*What you should do*. Repeat exactly the lines from the start of the entries below through the line containing "Open the だから、あの臭いがついちゃ message preview". Omit the rest.

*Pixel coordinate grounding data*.
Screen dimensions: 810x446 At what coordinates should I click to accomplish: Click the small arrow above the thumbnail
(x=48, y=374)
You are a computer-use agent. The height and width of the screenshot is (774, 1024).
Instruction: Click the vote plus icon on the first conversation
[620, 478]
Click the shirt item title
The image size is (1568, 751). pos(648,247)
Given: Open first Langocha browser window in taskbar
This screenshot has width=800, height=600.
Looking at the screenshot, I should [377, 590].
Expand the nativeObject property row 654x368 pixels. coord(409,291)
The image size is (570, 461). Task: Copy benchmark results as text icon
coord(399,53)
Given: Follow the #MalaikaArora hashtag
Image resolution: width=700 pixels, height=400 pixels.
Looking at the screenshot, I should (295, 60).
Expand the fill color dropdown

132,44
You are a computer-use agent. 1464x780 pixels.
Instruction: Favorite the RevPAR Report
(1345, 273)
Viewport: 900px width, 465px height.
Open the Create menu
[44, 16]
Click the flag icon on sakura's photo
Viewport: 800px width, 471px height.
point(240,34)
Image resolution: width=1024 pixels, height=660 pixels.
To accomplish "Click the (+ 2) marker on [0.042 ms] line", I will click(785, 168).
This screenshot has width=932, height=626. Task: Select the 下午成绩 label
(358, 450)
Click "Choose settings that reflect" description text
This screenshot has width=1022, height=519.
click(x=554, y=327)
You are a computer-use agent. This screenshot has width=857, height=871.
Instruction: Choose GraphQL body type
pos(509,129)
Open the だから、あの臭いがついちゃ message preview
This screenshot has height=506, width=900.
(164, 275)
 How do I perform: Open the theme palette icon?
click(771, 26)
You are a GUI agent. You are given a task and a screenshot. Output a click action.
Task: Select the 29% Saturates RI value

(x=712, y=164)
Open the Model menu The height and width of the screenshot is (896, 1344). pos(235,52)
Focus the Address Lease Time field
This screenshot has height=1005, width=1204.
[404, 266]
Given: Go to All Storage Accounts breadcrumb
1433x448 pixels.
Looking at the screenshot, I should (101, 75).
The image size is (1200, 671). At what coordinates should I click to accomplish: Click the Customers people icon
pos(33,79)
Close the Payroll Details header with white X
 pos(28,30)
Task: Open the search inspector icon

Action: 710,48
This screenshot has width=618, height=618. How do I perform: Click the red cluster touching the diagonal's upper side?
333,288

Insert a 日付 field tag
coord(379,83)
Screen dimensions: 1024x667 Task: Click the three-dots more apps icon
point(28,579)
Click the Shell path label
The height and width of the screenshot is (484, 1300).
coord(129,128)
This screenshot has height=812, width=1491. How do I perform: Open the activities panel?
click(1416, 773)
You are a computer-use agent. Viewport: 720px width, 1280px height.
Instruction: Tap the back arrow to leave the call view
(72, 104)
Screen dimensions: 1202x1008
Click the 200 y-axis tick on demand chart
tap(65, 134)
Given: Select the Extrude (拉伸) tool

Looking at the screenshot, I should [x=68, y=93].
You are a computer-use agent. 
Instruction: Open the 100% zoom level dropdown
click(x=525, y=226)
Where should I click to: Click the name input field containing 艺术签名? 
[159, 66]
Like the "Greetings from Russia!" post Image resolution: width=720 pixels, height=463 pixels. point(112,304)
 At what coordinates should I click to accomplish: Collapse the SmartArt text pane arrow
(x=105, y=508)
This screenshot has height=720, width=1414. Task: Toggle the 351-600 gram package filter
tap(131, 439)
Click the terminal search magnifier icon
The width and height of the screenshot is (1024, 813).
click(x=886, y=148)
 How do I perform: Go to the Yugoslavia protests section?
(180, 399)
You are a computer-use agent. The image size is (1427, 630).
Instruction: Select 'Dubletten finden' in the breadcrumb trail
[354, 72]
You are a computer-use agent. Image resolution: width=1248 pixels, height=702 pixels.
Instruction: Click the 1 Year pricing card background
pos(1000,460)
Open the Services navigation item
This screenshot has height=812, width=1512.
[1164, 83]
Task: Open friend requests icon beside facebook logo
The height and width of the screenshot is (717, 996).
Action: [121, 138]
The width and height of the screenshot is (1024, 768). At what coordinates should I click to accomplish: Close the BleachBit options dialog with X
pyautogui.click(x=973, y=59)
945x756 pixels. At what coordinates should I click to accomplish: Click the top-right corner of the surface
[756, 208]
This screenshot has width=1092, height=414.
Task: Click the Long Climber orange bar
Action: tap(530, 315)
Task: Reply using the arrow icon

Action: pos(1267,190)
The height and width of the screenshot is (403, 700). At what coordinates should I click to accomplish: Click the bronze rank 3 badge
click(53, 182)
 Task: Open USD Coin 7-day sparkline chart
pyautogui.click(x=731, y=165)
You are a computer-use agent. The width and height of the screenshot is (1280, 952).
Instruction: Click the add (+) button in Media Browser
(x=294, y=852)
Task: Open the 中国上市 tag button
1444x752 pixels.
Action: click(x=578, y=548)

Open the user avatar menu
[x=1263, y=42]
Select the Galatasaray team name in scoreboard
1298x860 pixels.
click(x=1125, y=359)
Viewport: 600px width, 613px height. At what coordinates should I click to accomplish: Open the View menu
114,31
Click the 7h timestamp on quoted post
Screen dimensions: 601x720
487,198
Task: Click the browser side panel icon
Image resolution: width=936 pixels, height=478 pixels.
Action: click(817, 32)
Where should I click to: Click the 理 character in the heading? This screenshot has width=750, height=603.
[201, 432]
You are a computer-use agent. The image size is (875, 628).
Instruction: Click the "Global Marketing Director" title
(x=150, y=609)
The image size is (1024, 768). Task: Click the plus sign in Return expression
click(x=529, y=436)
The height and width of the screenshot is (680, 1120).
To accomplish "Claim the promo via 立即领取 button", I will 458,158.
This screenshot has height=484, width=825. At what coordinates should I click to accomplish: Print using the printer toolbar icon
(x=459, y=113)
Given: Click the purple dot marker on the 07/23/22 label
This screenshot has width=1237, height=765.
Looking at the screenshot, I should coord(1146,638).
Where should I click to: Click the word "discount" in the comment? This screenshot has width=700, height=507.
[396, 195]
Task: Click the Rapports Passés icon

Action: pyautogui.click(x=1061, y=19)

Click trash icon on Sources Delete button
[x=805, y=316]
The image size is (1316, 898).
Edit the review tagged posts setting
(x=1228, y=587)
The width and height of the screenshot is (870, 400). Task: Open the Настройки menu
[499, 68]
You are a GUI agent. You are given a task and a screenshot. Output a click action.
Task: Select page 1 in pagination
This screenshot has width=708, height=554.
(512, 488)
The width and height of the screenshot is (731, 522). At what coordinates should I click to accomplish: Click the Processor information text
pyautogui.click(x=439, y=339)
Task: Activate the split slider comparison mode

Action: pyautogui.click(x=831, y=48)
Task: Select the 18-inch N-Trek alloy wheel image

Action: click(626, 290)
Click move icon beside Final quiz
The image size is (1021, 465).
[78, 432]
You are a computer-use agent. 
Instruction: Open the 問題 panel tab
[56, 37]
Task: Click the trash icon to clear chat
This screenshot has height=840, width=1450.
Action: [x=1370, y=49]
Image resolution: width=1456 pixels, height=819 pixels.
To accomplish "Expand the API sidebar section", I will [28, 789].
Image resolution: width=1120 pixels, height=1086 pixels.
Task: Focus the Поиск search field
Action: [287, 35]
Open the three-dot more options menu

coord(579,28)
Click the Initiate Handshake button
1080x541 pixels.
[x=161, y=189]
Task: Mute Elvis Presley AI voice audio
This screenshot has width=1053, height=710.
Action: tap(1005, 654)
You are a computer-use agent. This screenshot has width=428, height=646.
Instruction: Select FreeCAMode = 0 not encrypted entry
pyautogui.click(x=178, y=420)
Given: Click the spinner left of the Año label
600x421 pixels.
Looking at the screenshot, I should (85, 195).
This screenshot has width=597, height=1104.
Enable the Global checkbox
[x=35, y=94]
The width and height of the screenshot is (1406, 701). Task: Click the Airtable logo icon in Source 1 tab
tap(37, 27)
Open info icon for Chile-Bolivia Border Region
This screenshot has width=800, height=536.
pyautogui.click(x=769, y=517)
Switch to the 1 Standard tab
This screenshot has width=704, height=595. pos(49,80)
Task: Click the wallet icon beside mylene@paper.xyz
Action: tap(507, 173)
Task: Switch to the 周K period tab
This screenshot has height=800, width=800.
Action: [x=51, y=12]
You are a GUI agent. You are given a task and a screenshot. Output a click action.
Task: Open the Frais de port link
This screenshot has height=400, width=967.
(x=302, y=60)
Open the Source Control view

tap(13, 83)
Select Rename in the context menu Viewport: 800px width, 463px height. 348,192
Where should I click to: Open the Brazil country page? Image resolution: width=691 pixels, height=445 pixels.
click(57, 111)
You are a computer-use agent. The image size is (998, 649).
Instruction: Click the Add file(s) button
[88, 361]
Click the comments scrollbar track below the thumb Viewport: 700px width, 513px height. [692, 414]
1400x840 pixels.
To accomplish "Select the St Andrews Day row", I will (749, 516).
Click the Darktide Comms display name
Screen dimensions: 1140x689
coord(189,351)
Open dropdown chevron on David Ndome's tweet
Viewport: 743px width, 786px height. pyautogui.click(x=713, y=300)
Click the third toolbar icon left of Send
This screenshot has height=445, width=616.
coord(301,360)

*Solution to this problem*.
Screen dimensions: 810x446 At what coordinates should I click to accomplish: Click the small arrow above the thumbnail
(x=48, y=374)
You are a computer-use agent. The height and width of the screenshot is (774, 1024).
Instruction: Click the vote plus icon on the first conversation
[620, 478]
Click the shirt item title
The image size is (1568, 751). pos(648,247)
Given: Open first Langocha browser window in taskbar
This screenshot has width=800, height=600.
Looking at the screenshot, I should [377, 590].
Expand the nativeObject property row 654x368 pixels. coord(409,291)
The image size is (570, 461). Task: Copy benchmark results as text icon
coord(399,53)
Given: Follow the #MalaikaArora hashtag
Image resolution: width=700 pixels, height=400 pixels.
Looking at the screenshot, I should (295, 60).
Expand the fill color dropdown

132,44
You are a computer-use agent. 1464x780 pixels.
Instruction: Favorite the RevPAR Report
(1345, 273)
Viewport: 900px width, 465px height.
Open the Create menu
[44, 16]
Click the flag icon on sakura's photo
Viewport: 800px width, 471px height.
point(240,34)
Image resolution: width=1024 pixels, height=660 pixels.
To accomplish "Click the (+ 2) marker on [0.042 ms] line", I will click(785, 168).
This screenshot has width=932, height=626. Task: Select the 下午成绩 label
(358, 450)
Click "Choose settings that reflect" description text
This screenshot has width=1022, height=519.
click(x=554, y=327)
You are a computer-use agent. This screenshot has width=857, height=871.
Instruction: Choose GraphQL body type
pos(509,129)
Open the だから、あの臭いがついちゃ message preview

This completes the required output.